* Begin Record list *
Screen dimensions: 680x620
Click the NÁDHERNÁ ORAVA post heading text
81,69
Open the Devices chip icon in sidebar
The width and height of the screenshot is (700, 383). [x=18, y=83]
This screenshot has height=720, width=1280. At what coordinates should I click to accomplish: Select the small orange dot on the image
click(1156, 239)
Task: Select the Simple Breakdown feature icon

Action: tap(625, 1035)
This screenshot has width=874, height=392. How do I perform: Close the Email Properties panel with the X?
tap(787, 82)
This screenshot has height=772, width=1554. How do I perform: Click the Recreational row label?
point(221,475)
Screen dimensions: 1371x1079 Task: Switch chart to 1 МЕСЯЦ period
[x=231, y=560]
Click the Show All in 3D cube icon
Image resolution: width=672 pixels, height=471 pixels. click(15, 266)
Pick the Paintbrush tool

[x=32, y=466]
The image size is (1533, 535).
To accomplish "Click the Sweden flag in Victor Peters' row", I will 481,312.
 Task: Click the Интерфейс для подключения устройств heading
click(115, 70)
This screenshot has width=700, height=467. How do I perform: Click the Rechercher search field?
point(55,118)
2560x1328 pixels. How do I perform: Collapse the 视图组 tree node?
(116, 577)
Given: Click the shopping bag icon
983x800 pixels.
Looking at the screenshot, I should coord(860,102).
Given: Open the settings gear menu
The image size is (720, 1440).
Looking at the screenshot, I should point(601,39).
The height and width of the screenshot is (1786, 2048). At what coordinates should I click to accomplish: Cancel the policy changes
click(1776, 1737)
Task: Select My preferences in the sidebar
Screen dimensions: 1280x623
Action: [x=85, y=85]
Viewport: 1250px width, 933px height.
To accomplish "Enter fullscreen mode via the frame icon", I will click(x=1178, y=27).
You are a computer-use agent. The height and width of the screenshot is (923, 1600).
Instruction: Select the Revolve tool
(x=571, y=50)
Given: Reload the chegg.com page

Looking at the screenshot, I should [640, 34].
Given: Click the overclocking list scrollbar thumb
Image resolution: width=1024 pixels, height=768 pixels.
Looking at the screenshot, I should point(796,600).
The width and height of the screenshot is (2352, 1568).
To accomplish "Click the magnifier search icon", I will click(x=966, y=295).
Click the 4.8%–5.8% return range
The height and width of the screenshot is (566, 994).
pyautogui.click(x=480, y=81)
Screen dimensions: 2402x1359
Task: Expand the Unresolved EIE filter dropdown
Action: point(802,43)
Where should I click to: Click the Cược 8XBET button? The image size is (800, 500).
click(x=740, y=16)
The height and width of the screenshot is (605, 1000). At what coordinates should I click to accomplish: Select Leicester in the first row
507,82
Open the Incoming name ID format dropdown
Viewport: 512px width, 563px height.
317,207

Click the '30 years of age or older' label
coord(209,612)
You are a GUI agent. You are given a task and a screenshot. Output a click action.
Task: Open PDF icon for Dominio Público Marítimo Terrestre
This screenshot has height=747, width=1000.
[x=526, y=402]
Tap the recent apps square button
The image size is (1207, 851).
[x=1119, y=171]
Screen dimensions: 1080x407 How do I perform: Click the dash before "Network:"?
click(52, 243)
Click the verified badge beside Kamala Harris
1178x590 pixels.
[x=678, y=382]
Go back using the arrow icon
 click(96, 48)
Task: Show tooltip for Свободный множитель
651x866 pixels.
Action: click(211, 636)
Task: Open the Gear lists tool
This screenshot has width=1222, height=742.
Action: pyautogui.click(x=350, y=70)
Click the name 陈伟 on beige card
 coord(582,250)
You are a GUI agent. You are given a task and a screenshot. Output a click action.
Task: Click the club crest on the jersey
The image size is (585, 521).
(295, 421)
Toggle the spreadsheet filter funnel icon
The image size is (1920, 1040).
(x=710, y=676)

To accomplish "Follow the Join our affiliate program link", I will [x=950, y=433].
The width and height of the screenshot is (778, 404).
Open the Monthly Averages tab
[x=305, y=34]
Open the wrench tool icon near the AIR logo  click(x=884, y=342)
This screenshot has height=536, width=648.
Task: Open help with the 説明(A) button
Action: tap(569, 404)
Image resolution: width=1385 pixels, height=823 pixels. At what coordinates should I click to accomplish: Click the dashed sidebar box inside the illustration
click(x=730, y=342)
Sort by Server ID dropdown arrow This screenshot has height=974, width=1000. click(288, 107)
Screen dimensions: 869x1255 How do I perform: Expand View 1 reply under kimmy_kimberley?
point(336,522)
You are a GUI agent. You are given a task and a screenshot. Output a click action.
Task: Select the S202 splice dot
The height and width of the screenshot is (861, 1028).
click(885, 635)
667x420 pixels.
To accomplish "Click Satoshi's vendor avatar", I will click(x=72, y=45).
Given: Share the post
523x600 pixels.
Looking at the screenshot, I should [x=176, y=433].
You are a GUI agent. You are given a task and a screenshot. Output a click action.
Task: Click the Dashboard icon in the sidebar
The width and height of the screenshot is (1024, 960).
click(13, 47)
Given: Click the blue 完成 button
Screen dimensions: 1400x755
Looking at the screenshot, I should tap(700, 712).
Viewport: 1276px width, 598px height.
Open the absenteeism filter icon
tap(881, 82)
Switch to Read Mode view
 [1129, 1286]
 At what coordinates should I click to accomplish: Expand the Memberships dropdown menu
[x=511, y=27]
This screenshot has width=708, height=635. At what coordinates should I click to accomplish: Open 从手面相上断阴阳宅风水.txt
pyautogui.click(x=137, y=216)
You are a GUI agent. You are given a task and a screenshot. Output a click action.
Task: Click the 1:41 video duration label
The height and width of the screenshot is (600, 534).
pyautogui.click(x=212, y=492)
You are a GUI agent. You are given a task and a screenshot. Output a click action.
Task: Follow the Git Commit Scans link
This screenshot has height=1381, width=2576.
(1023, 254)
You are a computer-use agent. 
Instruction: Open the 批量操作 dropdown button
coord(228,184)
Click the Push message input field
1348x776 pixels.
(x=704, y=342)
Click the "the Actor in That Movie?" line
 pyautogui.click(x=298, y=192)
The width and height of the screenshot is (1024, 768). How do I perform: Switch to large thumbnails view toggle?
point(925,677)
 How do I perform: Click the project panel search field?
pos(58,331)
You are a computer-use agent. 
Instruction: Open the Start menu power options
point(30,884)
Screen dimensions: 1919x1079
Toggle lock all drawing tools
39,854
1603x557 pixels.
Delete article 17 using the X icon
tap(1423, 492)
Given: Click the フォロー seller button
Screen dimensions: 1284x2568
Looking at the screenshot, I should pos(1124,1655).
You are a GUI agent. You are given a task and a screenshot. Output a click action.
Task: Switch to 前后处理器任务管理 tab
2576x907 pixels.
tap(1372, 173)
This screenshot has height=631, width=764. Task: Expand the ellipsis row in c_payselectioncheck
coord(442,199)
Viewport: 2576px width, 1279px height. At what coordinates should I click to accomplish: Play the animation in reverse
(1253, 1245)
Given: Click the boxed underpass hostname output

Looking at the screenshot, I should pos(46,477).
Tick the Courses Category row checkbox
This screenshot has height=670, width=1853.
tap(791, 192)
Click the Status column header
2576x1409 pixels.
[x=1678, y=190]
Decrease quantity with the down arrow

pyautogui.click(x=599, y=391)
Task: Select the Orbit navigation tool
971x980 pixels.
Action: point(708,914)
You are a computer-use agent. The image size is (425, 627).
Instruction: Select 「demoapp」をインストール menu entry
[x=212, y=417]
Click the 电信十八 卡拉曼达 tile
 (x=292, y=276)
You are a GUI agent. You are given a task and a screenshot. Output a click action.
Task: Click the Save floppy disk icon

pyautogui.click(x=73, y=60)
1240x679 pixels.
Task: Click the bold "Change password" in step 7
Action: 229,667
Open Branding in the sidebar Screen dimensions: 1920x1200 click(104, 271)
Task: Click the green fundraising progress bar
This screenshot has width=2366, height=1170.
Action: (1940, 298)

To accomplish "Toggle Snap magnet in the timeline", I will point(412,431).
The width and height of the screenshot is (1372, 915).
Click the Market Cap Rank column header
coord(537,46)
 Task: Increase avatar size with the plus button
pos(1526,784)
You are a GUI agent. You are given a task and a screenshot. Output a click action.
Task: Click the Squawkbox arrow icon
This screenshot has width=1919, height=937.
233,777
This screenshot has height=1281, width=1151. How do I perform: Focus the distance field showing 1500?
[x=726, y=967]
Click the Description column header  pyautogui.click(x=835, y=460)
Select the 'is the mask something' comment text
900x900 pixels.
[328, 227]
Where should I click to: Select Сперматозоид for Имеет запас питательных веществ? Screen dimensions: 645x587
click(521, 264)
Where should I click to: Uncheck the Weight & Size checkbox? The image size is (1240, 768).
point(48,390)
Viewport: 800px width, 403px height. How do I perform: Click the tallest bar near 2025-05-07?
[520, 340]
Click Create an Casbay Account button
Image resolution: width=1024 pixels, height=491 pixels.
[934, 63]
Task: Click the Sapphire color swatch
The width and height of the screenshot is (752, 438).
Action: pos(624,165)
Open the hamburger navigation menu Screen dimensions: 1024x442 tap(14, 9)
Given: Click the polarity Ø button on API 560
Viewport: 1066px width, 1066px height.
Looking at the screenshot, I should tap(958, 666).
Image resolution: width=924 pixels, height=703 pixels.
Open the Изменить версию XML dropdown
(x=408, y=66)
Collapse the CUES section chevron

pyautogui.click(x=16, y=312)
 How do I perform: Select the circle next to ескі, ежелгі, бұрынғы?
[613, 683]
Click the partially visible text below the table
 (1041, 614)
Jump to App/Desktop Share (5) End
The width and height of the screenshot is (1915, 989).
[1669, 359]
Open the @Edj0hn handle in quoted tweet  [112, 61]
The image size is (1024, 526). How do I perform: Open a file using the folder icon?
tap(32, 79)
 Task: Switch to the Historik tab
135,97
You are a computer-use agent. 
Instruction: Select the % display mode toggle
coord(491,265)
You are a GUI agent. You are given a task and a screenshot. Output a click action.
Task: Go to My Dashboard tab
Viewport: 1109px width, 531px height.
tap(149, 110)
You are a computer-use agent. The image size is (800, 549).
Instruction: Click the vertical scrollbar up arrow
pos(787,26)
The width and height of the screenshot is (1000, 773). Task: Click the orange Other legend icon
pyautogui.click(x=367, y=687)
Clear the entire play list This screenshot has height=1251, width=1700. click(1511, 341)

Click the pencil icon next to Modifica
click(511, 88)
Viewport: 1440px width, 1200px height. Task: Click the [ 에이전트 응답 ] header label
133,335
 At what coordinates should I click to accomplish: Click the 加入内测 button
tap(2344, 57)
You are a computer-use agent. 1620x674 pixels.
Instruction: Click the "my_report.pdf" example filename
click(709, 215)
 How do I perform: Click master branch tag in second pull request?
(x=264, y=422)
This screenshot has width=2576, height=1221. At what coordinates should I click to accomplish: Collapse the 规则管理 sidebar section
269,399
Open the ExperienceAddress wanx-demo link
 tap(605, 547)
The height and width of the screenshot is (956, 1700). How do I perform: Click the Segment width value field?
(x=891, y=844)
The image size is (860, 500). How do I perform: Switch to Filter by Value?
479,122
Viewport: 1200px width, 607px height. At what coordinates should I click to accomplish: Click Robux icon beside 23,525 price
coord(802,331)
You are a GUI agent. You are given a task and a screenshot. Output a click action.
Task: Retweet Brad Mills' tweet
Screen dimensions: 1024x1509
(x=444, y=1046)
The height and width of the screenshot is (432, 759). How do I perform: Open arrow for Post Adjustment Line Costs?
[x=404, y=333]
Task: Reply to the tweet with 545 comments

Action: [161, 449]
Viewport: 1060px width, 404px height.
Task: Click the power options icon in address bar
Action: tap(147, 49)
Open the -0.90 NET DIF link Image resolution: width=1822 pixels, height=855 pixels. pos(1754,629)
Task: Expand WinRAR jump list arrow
* End Record list *
» Problem requirements:
Rewrite the items from the line with "Go back using the arrow icon" up to and including the line with "[x=305, y=34]", changing "spreadsheet" to "table" and leaving everything else unchanged.

» Output below:
Go back using the arrow icon
 click(96, 48)
Task: Show tooltip for Свободный множитель
651x866 pixels.
Action: click(211, 636)
Task: Open the Gear lists tool
This screenshot has width=1222, height=742.
Action: pyautogui.click(x=350, y=70)
Click the name 陈伟 on beige card
 coord(582,250)
You are a GUI agent. You are given a task and a screenshot. Output a click action.
Task: Click the club crest on the jersey
The image size is (585, 521).
(295, 421)
Toggle the table filter funnel icon
The image size is (1920, 1040).
(x=710, y=676)

To accomplish "Follow the Join our affiliate program link", I will [x=950, y=433].
The width and height of the screenshot is (778, 404).
Open the Monthly Averages tab
[x=305, y=34]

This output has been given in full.